Die Wirtschaftsministerin des Saarlandes Anke Rehlinger (SPD) begründete das Verbot damit, dass die Werbung nicht nur zu größeren Kundenströmen führe, sie sei auch unsolidarisch gegenüber den Fachgeschäften, die derzeit geschlossen bleiben müssten. Eine vorherige freiwillige Selbstverpflichtung hatte laut Wirtschaftsministerium nicht zu einem Umdenken geführt. Also wurde nun mit dem Verbot reagiert, das von kommendem an Montag gilt. Bei Verstoß müssen die Warenhäuser mit einem Bußgeld zwischen 1000 Euro und 10 000 Euro rechnen.
Das Saarland ist das erste Bundesland, das ein solches Werbeverbot beschlossen hat. In Baden-Württemberg ist das bisher nicht geplant. Und in den Augen der Hauptgeschäftsführerin des Handelsverbands BadenWürttemberg, Sabine Hagmann, macht es auch keinen Sinn. „Mit solchen Verboten zeigt sich die Politik fantasielos und dass sie ihrer sonstigen Aufgabe nicht nachkommt“, sagt Hagmann. Es gehe doch viel mehr darum, konstruktiv nach vorn zu blicken, statt auf irgendwelche Verbote zu setzen. „Die Politik muss dem Nicht-Lebensmittel-Handel dringend eine Öffnungsperspektive geben und ihn ausreichend entschädigen“. Das sei absolute Priorität, nicht solche Verbote.
Dass es die stationären Händler aufrege, wenn Lebensmittelhändler auch Ware wie Kleidung, Blumen oder Elektronik anbieten, könne sie absolut verstehen, sagt Hagmann.

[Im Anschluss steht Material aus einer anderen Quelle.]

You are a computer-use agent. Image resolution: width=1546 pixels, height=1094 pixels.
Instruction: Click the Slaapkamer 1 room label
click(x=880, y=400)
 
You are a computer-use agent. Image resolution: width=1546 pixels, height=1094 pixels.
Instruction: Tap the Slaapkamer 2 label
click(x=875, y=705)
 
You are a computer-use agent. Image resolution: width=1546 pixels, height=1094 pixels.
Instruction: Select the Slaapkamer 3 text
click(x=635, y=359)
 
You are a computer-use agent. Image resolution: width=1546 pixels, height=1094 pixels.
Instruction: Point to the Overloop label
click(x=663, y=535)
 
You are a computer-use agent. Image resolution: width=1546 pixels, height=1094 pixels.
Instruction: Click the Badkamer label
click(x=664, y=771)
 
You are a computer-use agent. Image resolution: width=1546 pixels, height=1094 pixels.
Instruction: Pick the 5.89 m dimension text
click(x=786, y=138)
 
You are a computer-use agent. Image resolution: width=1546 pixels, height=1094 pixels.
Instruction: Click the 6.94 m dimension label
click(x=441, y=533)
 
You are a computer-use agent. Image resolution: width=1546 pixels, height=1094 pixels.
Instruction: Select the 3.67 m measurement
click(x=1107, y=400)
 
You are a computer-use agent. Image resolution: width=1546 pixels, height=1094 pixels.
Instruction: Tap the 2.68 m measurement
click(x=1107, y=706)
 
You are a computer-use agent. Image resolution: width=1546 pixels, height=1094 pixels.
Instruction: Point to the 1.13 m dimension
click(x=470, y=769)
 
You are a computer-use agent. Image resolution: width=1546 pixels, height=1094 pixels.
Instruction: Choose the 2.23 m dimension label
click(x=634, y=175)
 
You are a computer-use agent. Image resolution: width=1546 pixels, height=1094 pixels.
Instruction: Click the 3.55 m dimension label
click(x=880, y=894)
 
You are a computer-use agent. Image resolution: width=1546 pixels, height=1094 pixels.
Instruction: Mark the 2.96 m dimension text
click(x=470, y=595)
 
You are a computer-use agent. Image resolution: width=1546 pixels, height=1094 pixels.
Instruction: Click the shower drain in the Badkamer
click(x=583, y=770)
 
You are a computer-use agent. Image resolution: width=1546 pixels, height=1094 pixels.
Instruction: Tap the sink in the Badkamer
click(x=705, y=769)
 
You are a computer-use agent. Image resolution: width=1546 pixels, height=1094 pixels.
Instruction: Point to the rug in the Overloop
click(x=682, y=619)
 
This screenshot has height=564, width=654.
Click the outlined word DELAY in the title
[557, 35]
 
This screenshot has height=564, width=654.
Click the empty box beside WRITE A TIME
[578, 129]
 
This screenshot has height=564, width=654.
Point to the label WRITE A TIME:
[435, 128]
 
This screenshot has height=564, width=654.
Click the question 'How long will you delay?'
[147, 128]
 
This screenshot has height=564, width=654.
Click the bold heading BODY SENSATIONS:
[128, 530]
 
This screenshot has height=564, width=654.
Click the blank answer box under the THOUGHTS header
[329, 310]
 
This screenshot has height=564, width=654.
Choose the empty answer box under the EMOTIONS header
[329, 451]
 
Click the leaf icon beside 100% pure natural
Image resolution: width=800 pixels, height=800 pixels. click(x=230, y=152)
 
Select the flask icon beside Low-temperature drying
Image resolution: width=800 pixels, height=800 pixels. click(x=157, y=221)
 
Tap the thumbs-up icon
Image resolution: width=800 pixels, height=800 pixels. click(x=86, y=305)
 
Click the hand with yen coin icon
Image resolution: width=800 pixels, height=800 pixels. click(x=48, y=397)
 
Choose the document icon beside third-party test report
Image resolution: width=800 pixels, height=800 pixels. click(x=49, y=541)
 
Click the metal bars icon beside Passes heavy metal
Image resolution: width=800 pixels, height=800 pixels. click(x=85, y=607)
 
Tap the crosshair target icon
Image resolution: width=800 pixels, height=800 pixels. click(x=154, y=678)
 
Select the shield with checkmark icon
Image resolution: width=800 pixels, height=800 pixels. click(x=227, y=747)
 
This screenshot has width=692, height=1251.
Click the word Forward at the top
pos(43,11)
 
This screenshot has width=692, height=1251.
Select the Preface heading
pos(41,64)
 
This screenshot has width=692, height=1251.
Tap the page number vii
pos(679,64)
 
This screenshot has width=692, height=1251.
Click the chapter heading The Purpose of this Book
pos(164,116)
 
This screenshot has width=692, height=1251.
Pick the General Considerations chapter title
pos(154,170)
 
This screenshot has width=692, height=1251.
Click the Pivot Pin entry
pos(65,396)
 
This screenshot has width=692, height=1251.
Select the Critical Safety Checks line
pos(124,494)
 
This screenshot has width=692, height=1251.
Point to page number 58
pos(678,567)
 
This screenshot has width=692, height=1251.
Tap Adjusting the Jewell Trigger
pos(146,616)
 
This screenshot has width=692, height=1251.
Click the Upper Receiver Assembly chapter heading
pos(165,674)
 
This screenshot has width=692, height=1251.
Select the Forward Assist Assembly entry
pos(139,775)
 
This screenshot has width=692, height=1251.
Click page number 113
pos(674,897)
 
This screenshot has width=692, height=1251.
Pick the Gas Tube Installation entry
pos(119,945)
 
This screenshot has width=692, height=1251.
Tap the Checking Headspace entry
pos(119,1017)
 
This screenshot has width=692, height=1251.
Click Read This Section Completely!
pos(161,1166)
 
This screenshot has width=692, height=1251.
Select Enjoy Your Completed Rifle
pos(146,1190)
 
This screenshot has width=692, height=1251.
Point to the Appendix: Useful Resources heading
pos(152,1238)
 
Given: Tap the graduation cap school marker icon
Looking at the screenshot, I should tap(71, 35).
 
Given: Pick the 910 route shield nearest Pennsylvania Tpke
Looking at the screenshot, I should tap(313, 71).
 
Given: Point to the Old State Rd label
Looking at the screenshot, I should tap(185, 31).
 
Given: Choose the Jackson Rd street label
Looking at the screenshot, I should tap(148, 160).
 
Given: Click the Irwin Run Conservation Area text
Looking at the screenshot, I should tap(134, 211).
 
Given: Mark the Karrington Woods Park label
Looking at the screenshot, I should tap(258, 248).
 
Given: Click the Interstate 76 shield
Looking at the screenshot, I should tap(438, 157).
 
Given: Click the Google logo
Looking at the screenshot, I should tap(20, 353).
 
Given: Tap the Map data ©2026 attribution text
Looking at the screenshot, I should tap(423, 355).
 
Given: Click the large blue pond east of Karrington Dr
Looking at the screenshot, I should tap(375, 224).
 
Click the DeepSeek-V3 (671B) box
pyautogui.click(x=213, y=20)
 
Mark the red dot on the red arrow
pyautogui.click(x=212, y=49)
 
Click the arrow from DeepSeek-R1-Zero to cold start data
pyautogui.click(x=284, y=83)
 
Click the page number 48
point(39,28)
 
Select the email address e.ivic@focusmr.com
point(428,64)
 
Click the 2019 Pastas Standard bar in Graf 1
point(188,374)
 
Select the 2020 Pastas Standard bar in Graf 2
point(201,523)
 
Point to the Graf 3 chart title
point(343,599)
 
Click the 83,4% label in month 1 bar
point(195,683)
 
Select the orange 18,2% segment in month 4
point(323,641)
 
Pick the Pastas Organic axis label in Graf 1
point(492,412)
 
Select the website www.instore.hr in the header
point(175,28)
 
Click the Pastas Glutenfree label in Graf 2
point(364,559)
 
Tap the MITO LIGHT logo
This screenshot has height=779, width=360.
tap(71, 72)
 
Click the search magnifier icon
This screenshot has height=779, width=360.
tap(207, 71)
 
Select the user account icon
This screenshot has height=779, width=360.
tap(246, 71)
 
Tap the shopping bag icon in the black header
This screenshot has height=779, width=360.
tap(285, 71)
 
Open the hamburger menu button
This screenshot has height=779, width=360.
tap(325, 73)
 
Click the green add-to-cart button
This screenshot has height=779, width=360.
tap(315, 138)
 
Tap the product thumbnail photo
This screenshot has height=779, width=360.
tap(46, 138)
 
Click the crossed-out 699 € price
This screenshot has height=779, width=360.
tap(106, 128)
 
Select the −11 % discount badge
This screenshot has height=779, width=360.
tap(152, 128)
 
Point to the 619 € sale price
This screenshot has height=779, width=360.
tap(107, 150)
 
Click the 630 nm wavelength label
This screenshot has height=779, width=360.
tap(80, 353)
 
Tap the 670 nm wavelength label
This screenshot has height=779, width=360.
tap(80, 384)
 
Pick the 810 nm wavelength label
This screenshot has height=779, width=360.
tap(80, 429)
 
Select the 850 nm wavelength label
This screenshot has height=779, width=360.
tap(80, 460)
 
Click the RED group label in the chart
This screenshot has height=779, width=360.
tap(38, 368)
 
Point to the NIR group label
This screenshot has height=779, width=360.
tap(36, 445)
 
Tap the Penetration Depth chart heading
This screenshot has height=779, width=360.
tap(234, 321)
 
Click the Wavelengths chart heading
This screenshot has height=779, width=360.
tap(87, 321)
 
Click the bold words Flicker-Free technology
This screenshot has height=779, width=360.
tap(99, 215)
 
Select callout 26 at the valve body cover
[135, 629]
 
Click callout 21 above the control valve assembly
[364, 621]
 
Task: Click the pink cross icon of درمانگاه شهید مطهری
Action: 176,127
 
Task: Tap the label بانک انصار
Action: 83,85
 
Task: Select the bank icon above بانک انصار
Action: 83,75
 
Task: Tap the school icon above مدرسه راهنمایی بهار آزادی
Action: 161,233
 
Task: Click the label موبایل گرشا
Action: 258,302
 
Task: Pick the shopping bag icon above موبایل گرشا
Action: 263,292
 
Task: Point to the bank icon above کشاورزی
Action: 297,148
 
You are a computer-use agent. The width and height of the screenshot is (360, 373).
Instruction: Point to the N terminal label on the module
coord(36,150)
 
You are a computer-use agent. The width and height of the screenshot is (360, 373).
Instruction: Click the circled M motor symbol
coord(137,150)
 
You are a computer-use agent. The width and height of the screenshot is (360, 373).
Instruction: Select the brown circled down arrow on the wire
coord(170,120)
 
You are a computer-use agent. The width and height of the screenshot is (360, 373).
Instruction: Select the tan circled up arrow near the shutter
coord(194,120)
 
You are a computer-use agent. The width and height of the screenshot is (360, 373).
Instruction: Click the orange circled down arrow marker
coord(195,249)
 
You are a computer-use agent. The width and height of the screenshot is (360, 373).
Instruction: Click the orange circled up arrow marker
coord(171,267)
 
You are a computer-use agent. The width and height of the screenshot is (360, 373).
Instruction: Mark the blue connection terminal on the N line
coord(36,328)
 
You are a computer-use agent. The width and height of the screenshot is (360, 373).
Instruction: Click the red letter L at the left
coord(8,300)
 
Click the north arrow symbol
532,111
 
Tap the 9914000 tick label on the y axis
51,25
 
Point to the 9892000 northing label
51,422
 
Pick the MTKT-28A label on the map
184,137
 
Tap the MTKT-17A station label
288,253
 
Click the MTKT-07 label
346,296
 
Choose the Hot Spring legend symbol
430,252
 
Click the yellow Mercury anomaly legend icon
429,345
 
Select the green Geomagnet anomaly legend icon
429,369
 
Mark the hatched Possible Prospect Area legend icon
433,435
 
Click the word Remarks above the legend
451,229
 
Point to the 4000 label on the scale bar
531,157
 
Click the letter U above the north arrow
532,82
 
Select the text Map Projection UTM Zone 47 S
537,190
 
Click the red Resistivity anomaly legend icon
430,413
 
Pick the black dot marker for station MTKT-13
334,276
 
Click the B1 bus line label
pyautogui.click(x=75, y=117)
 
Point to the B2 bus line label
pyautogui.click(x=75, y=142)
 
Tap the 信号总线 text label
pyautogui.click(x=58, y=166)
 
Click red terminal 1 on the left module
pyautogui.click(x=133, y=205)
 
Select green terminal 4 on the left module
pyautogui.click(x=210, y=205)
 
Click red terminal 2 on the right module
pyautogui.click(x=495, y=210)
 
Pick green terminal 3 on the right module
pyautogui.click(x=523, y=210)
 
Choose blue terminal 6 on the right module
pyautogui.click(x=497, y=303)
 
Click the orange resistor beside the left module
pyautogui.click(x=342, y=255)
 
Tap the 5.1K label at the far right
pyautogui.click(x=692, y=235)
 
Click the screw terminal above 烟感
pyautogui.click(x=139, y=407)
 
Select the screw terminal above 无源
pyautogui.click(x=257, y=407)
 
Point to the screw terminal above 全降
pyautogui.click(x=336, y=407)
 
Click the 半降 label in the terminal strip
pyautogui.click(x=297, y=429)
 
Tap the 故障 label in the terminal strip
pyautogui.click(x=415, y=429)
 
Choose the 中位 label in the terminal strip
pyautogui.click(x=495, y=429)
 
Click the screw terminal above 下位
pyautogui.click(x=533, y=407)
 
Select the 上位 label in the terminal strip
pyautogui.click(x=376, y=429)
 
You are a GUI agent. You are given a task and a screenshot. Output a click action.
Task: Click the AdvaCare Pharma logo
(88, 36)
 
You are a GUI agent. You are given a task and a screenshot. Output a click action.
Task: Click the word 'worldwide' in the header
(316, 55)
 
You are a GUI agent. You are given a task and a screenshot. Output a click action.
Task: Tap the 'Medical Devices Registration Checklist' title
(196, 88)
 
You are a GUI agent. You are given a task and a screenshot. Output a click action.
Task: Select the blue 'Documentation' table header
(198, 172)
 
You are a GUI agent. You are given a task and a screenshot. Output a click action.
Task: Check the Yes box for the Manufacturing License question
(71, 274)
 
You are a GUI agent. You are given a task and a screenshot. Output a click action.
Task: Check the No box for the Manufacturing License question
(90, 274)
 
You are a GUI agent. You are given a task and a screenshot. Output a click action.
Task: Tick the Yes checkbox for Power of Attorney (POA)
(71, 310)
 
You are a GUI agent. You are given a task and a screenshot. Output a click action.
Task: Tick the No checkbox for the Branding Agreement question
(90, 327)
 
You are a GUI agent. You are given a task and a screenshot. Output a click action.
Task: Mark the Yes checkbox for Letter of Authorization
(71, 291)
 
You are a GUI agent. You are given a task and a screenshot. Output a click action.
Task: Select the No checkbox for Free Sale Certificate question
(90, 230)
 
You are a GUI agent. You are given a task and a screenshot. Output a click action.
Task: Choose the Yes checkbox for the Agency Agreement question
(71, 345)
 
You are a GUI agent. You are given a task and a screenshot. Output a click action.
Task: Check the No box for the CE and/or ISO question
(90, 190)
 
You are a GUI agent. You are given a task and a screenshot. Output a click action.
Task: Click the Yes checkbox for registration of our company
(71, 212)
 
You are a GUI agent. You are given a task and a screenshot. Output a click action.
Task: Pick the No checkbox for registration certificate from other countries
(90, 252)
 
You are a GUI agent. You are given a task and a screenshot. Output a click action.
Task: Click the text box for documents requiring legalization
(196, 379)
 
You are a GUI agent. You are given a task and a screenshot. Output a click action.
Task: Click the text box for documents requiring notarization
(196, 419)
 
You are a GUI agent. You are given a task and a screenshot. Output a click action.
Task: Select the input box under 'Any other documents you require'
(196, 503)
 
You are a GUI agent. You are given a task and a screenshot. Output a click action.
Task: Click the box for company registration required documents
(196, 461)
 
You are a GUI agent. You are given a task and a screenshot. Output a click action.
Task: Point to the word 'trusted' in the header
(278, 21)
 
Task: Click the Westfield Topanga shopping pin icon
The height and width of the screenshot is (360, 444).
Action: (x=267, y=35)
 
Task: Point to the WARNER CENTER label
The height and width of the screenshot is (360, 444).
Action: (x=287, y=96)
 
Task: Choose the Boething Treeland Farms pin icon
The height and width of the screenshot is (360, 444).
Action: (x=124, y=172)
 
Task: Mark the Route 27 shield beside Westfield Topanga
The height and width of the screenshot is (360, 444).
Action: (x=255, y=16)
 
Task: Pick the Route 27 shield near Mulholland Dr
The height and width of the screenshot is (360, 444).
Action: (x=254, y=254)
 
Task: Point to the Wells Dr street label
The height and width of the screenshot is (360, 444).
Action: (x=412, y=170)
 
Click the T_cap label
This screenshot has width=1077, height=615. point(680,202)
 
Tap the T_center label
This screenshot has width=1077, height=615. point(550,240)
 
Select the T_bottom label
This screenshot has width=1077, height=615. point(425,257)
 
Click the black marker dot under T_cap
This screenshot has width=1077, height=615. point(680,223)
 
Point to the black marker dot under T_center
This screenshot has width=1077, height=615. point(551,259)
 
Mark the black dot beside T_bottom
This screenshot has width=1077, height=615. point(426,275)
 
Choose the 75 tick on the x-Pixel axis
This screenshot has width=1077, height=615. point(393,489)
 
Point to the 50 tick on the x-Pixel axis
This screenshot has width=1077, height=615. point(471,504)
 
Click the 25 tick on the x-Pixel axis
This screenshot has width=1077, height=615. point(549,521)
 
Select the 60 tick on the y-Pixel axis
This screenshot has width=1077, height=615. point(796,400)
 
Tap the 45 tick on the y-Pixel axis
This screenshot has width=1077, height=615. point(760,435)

Leider gebe es zurzeit aber nicht die Möglichkeit, dass die stationären Fachhändler öffnen. Und wenn dann die Supermärkte und Discounter die Nicht-Lebensmittel-Ware auch nicht mehr anbieten, bliebe nur die „Alternative, dass die Kunden ins Netz abwandern.“Und das könne auch nicht die Lösung sein.
Peter Jany, Hauptgeschäftsführer der IHK Bodensee-Oberschwaben sagt: „Was wir brauchen ist eine Öffnungsstrategie, damit alle Händler unter Auflagen wieder öffnen können und ihren Geschäften nachgehen können. Wenig zielführend sind Diskussionen über weitere Verbote, die nicht nur dem Grundsatz nach rechtlich fraglich, sondern durch ihre kurzfristige Laufzeit auch wenig wirkungsvoll sein werden.“
Und was sagt der Lebensmitteleinzelhandel selbst? Als systemrelevanter Lebensmitteleinzelhändler trage Aldi Süd zur Versorgungssicherheit der Bevölkerung bei, teilt eine Sprecherin des Konzerns auf Nachfrage mit. „Dabei ist uns die schwierige Situation, in der sich der örtliche Einzelhandel befindet, sehr wohl bewusst, und wir versuchen, diesem sensiblen Umstand Rechnung zu tragen.“Deshalb habe Aldi Süd die Bewerbung von Nicht-Lebensmittel-Artikeln massiv eingeschränkt. „Seit Mitte Dezember 2020 wurde die aktive Bewerbung weitestgehend eingestellt. Auch bereits produzierte TV- und Funkspots wurden nicht ausgestrahlt.“Auch habe man im Saarland bereits vor Ankündigung der neuen Maßnahmen ein vorläufiges Aussetzen der Handzettelzustellung in die Haushalte beschlossen. Zu Beginn dieser Woche sei die Zustellung der Handzettel daraufhin gestoppt worden.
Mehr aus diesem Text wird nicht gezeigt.